Butterflies have been used in numerous Korean dramas:

1. The butterfly used in the time skip in “Tree With Deep Roots” (Episode 4 starting at 9:12 mark).

2. The butterfly in “The Moon That Embraces The Sun” (Episodes 1 and 7).

3. Remember the butterfly key chain of Lady Jang in “Dong Yi”? Dong Yi searched for the butterfly key chain from Episode 5 to 14.

4. If I remember correctly, the ornate hair pin that Bang-won gave Boon-yi in Episode 46 of “Six Flying Dragons” was in the shape of a butterfly.

Paintings of butterflies and flowers
by historical Shin Saimdang
A Korea Foundation newsletter article titled “Enduring Symbols of Korea’s Traditional Culture” (September 2010) describes the significance of butterflies in Joseon culture:

“In regard to Korea’s traditional culture and folk art, flowers and butterflies have been among the most popular subjects. Beautiful flowers with butterflies flitting about have long been associated with prosperity and a state of contentment, in addition to symbolizing the harmony between husband and wife and the family unit. Accordingly, flowers and butterflies are often depicted in paintings and everyday articles. Examples include folk paintings and everyday items like key charms decorated with colorful floral embroidery, butterfly-shaped locks, jewelry boxes with butterfly decorations, funeral biers decorated with floral engravings, and ornamental hairpins carved with floral and butterfly patterns.”

“The butterfly is another symbol of joy, pleasure, and a life of prosperity. ”

From The Talking Cupboard in “Joseon’s Court Attire: Kdrama Style (Part 1)”:

“Various patterns like peonies and lotuses along with waives, rocks, phoenixes and butterflies which symbolize long life and good luck are embroidered on the hwarot.”

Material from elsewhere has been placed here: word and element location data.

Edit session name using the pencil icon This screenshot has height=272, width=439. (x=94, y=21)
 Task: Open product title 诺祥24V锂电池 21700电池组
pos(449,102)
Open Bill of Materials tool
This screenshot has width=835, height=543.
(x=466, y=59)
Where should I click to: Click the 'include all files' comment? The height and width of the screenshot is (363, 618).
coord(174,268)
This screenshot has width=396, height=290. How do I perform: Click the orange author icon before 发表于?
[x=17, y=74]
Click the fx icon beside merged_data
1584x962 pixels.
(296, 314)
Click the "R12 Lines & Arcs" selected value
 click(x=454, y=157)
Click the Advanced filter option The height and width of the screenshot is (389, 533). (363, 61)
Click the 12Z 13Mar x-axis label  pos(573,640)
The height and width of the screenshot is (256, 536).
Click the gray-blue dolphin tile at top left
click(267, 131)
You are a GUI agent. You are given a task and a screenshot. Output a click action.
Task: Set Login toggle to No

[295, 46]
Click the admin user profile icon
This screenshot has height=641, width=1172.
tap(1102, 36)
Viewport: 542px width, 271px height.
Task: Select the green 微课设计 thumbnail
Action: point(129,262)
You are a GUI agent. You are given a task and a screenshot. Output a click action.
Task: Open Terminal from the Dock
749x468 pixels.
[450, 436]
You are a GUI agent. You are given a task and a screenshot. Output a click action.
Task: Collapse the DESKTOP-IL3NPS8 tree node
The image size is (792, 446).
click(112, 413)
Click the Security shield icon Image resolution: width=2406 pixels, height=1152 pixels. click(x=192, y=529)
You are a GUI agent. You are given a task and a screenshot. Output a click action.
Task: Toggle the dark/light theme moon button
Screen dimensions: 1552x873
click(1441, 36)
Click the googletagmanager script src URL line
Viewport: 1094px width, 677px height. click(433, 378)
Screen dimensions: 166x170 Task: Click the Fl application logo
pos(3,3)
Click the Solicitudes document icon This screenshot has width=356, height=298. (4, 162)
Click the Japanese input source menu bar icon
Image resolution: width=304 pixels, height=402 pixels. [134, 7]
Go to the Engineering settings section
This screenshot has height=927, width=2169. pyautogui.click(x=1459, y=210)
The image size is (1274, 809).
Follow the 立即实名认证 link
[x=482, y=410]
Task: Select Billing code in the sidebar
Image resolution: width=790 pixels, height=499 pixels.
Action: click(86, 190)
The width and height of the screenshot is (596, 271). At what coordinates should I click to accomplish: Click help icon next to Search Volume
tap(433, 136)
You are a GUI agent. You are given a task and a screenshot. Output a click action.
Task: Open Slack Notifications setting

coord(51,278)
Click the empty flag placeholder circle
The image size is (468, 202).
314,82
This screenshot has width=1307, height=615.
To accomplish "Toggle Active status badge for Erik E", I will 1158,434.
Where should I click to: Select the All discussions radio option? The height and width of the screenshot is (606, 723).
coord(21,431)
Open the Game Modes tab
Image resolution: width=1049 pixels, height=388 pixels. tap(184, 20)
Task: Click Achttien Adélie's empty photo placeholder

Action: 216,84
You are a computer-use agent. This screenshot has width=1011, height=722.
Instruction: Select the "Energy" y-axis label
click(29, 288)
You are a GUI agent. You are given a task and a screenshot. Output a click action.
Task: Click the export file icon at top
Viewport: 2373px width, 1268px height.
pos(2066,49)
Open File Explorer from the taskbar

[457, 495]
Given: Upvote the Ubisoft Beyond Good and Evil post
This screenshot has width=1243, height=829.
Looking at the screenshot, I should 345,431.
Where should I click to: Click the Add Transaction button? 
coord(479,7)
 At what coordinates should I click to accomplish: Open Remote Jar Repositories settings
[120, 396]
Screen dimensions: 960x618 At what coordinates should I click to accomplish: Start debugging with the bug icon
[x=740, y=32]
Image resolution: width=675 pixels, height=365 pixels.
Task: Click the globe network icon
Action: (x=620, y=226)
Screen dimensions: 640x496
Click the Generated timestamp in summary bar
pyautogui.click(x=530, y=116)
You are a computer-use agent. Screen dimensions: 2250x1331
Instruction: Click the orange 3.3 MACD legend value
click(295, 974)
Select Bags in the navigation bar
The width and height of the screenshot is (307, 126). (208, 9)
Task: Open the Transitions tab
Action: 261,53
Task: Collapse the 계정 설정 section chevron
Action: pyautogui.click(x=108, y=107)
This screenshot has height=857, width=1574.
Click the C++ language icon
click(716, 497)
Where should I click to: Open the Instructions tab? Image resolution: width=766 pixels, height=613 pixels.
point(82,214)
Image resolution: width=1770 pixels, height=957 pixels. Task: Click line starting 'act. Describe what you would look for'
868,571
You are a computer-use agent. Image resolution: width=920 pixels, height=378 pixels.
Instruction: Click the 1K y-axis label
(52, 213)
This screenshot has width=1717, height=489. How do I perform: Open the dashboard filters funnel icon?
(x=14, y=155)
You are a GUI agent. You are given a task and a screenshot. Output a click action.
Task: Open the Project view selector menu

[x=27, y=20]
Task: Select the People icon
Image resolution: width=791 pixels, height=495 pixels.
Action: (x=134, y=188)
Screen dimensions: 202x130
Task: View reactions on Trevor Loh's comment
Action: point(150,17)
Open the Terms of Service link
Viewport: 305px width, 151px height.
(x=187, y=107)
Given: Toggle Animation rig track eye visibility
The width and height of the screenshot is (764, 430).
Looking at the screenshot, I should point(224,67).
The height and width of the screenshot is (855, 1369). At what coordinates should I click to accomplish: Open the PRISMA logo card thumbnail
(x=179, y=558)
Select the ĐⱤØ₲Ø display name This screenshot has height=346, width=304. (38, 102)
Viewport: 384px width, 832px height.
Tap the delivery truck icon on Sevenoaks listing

“Hwarot is the lavish crimson robe with embroidered patterns on it. It is usually worn by princesses when they are going to get married. Underneath the robe, a yellow samhuijan jeogori (jacket) with crimson/blue daran chima (skirt with gold patterns) are worn by the princess.”

Hampyeong Butterfly Festival (modern-day Korea)

From Wikipedia:

“Hampyeong is famous for its annual butterfly festival which is the only one of its kind in South Korea. The county officially has upbrought tens of thousands of butterflies and other facilities like greenhouses for insects for the festival. Annually Hampyeong attracts more than 1 million people which, considering its size and scale is quite a large number.”

From Visit Korea:

“The Hampyeong Butterfly Festival offers visitors the opportunity to get a closer look at ecology, in particular the region’s butterflies. During the festival period, the whole town of Hampyeong is a 'Happy and bountiful world with butterfly,' covered with various hands-on program, exhibitions and performances themed on butterflies, flowers and insects.”

From Korea.net

“During the festival, about 120,000 butterflies will be released over flower gardens spread across an area of one million square meters.”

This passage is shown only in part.